Exxon beats Q3 EPS view on higher crude prices
Despite the negative impact of hurricanes Harvey and Irma, the world’s largest listed oil and gas company Exxon Mobil Corporation (NYSE: XOM) reported a better-than-expected fiscal 2017 third-quarter results.
The company was able to achieve an improvement in performance mainly due to a combination of an increase in the average sale price of crude oil and lower operating costs.
Following the announcement of results, the stock has moved up only by about 50 cents so far. However, we anticipate an uptrend to begin soon due to the reasons listed below.
The Irving, Texas-based company reported third-quarter revenues of $66.165 billion, up from $58.677 billion in the similar quarter of fiscal 2016. Analysts’ had expected Exxon to report revenues of $63.39 billion.
For the July-September quarter 2017, Exxon posted net income of $3.970 billion, an increase from $2.650 billion the same period last year. On a per share basis, Q3 2017 earnings increased to $0.93, from $0.63 in the year-ago period, and surpassed analysts’ estimates of $0.86 per share. But for the $0.04 per share charge taken for the negative impact of hurricanes Harvey and Irma, the Q3 net income would have been much higher. Exxon closed its Baytown and Beaumont refineries in Texas when the hurricanes hit the US.
Segment wise, the upstream sector, which involves exploration and production of oil and gas, recorded earnings of $1.60 billion, an increase of $947 million from the prior-year period. The production in the upstream sector also increased 2% from last year to 3.9 million barrels per day.
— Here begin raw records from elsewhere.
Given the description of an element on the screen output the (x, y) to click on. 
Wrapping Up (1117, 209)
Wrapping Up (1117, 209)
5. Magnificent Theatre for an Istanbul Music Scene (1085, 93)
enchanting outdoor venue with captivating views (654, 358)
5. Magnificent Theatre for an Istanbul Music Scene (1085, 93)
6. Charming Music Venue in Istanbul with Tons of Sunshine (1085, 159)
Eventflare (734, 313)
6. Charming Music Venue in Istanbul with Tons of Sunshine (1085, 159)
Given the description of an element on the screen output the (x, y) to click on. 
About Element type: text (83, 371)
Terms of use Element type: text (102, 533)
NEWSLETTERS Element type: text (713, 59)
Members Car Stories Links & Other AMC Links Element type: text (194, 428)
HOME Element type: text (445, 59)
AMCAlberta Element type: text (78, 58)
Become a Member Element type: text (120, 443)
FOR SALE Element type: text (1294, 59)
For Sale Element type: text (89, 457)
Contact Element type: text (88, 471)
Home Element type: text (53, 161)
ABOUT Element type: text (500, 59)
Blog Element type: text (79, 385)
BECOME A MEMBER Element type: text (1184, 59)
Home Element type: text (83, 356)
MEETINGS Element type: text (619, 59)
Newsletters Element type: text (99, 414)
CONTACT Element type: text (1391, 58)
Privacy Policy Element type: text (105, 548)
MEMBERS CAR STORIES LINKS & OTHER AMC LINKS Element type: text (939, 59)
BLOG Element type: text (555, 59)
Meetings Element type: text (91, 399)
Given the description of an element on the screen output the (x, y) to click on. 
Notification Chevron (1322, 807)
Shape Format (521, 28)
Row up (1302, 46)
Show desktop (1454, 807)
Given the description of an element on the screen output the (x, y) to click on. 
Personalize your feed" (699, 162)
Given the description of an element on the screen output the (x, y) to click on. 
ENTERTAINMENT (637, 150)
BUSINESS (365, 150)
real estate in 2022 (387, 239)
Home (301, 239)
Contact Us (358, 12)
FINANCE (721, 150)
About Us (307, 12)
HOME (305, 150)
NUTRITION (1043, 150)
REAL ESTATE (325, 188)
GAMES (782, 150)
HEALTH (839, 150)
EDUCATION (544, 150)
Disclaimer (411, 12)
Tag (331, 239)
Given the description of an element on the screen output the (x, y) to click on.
The downstream sector, which is involved in the refining of crude oil, reported a $303 million y-o-y increase in net profits to $1.50 billion. The high price of commodities boosted the downstream division’s profits. Hurt by weak profit margins, the company’s chemicals business posted a $79 million year-over- year decline in profits to $1.10 billion. Notably, all the business segments reported more than $1 billion in profits in the third-quarter.
During the quarter, Exxon made its fifth oil and gas discovery in Guyana, while capturing 12 high-potential offshore blocks in Brazil. Cash flow from operations increased 41% to $7.5 billion.
As far as strategic investment plans are concerned, the company is preparing to acquire a chemical plant in Singapore and drilling rights in the Permian Basin of Texas and New Mexico. That would increase Exxon’s current resource base of 6 billion barrels of oil equivalent by another 400 million boe.
Technically, the rising accumulation indicator underlines the bullishness in the scrip. Further, the money flow index is moving above the reading of 50. That indicates the possibility of a continuation of the current uptrend. Thus, it would be wise to hold a long position in the stock of Exxon.
Alternatively, instead of purchasing the stock in the cash market, we may opt for an investment in a call option offered by a binary broker. The option should remain active until November 23. Further, we will enter only if the stock trades near $82 in the equity market.